La Grande Mosquée de Paris affirme s’appuyer sur une commission théologique et sur des données scientifiques liées aux cycles lunaires. Le CFCM, qui revendique plus d’un millier de mosquées, a contesté cette décision en avançant d’autres calculs conduisant à une date différente. Des responsables ont dénoncé publiquement cette désunion, estimant qu’elle fragilise l’image d’un culte déjà confronté à des tensions internes.
Au-delà de la question du calendrier, plusieurs responsables religieux évoquent un malaise plus profond. Selon différents acteurs du culte, la communauté musulmane en France se trouve à la fois traversée par des rivalités de représentation et soumise à une pression politique et sociale liée aux débats sur l’islamisme, la laïcité ou le séparatisme.
Ces tensions s’inscrivent dans un contexte marqué par la publication récente de plusieurs rapports officiels consacrés à l’islamisme politique et à la notion d’« entrisme ». Les pouvoirs publics travaillent à d’éventuelles évolutions législatives.
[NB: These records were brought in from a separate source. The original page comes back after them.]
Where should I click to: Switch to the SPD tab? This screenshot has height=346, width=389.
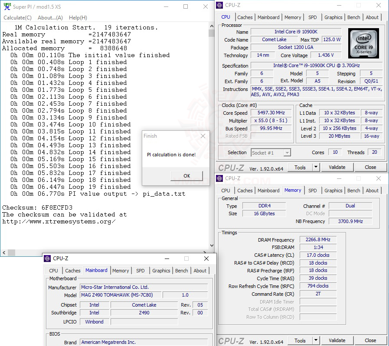coord(313,17)
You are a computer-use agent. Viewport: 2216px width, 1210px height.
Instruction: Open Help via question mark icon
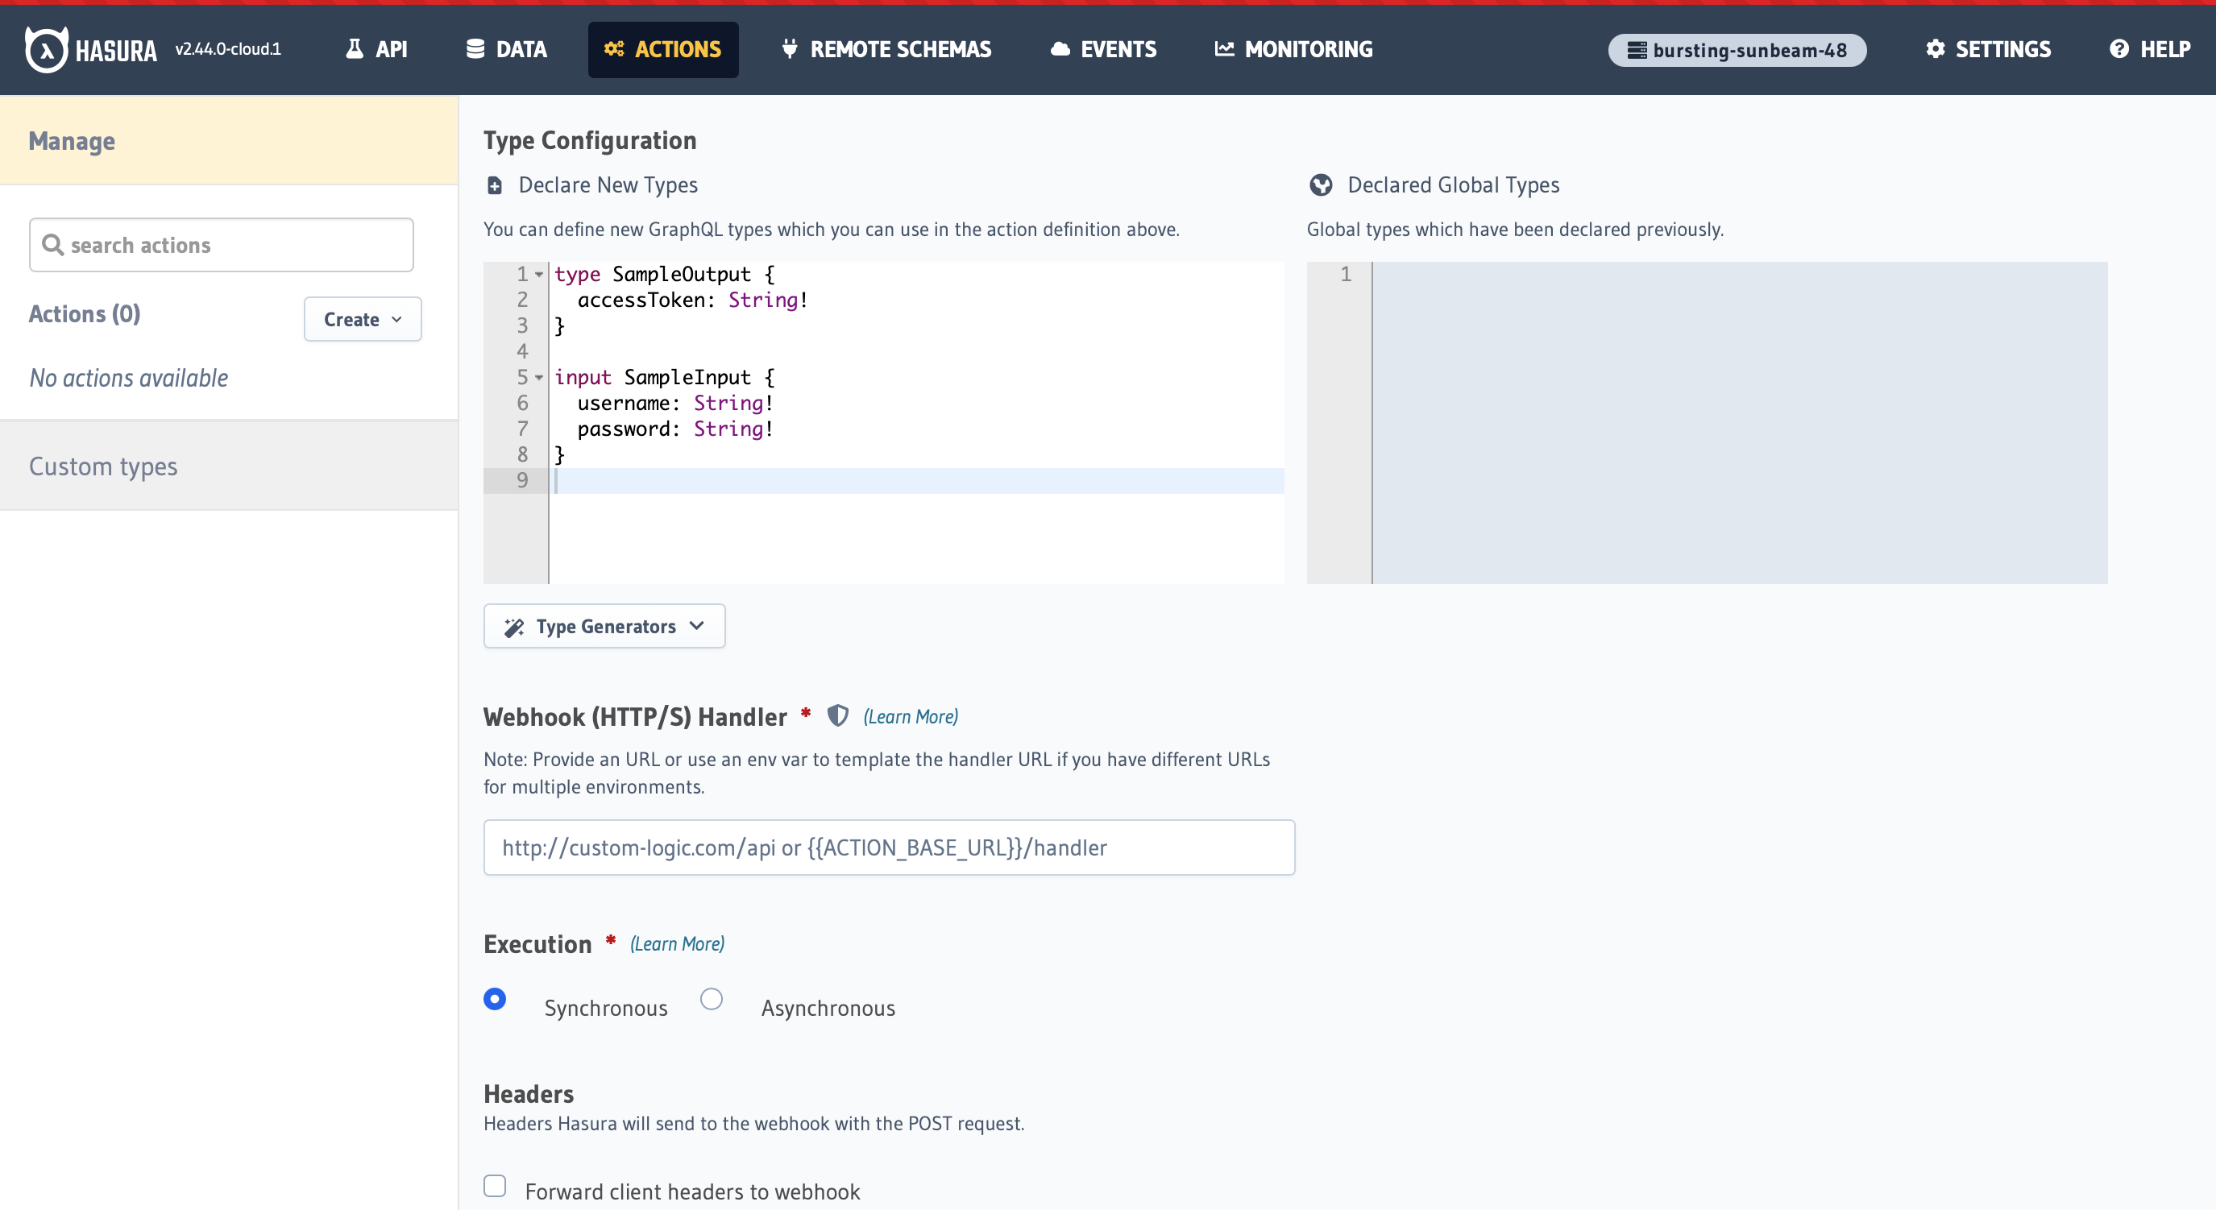[2119, 50]
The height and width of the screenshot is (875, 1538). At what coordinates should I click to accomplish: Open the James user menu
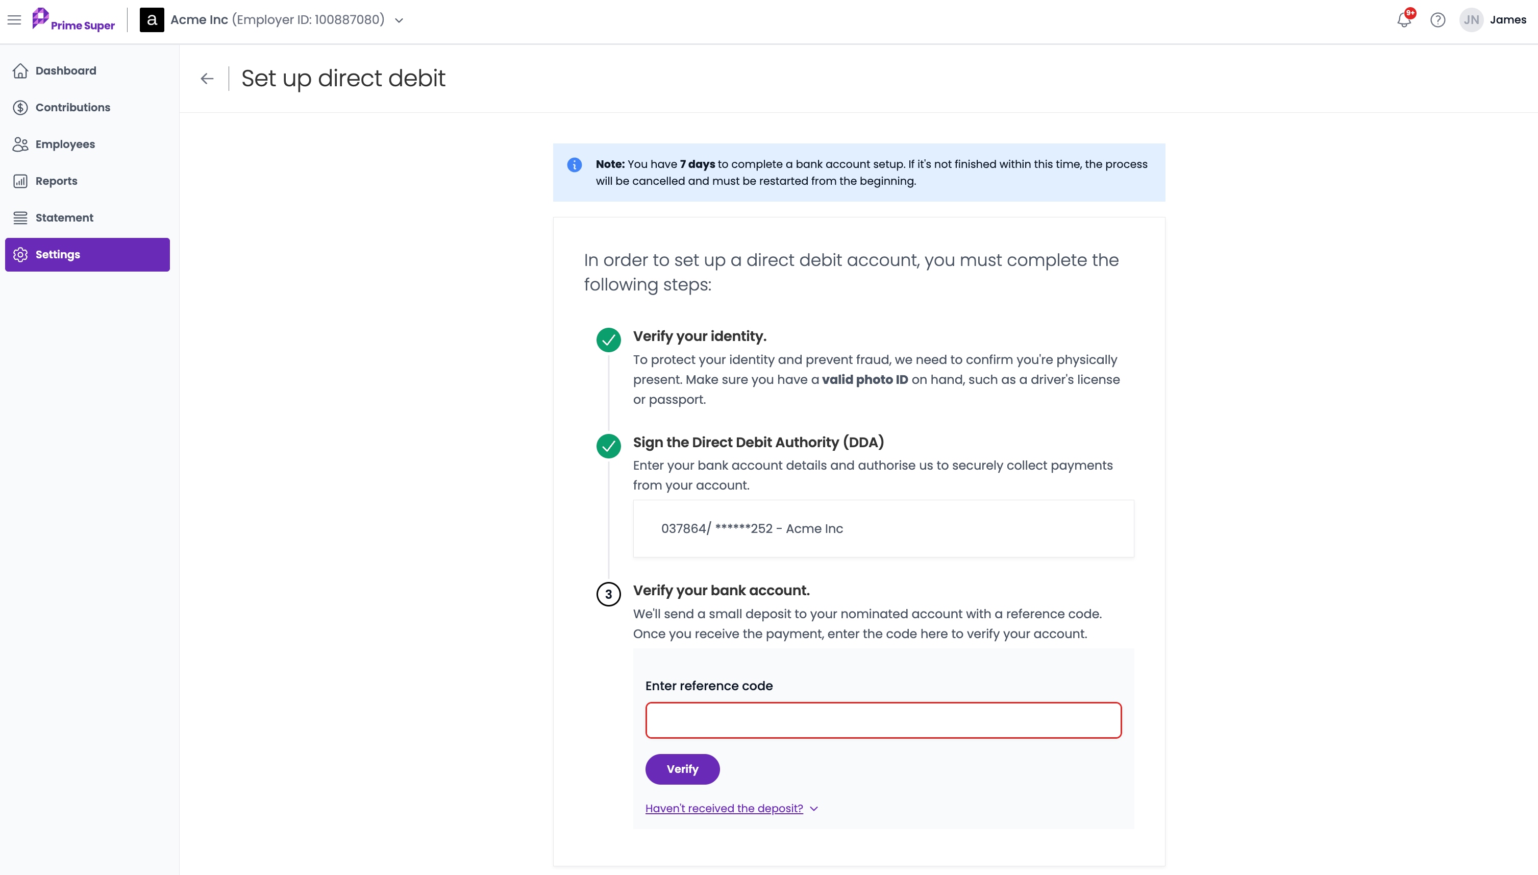pyautogui.click(x=1508, y=20)
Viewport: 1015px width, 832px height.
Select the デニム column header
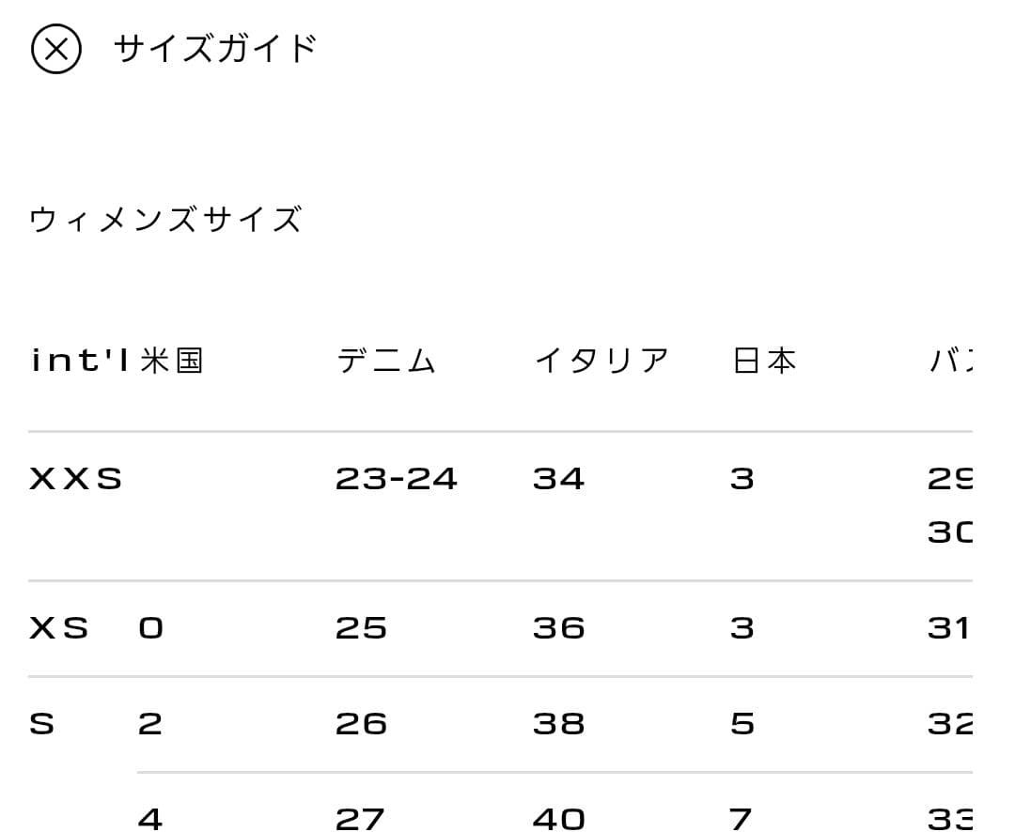[x=386, y=361]
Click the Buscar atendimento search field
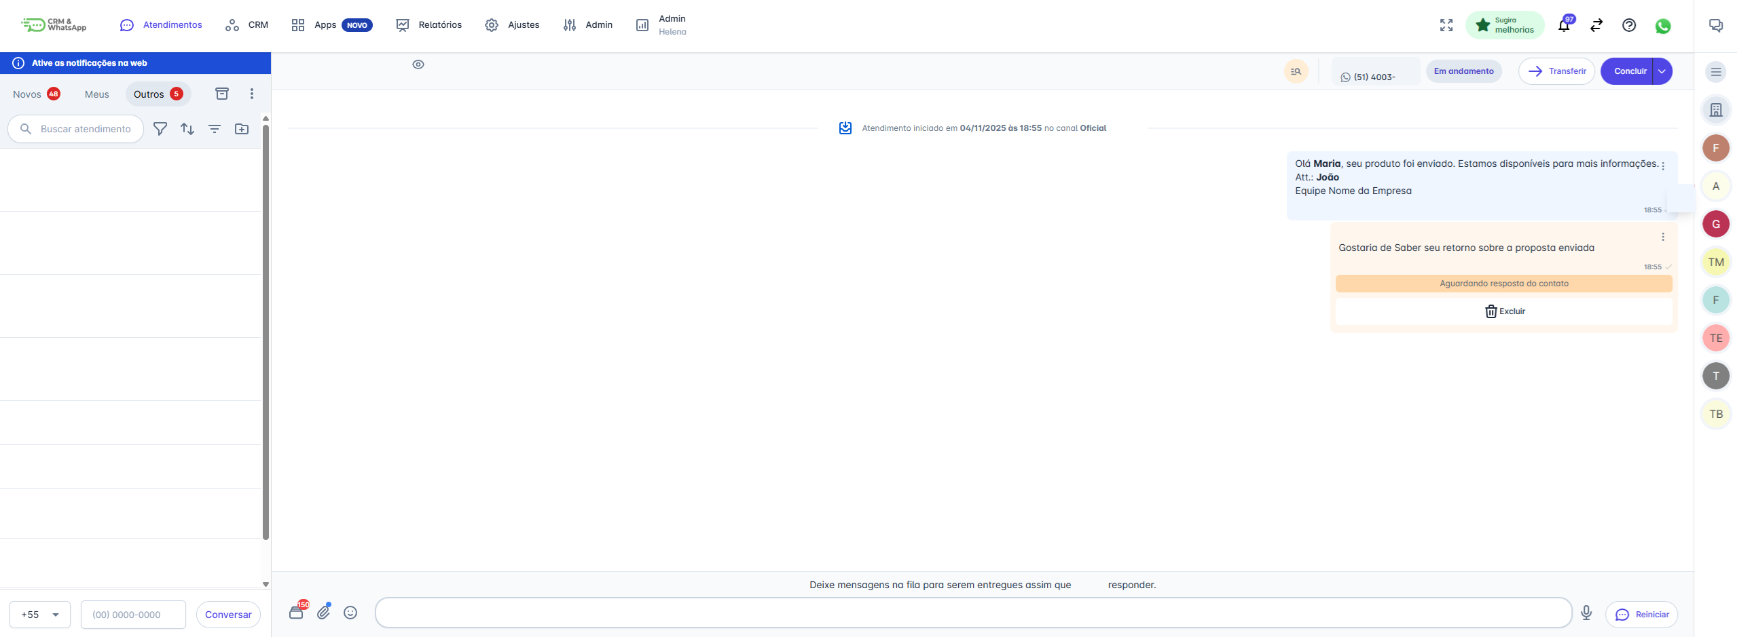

Face aux critiques et aux soupçons d’influence islamiste, différentes fédérations cherchent à se démarquer explicitement de l’islam radical. Des initiatives doctrinales, colloques ou publications visent à adapter l’expression religieuse au cadre français, même si leur crédibilité fait parfois débat.
La polémique sur la date du ramadan apparaît ainsi comme un épisode révélateur : au-delà d’une question théologique, elle met en lumière les rivalités institutionnelles, les enjeux de représentation du culte musulman et les tensions politiques qui entourent l’islam de France. Une controverse symbolique qui illustre la difficulté persistante à construire une position commune.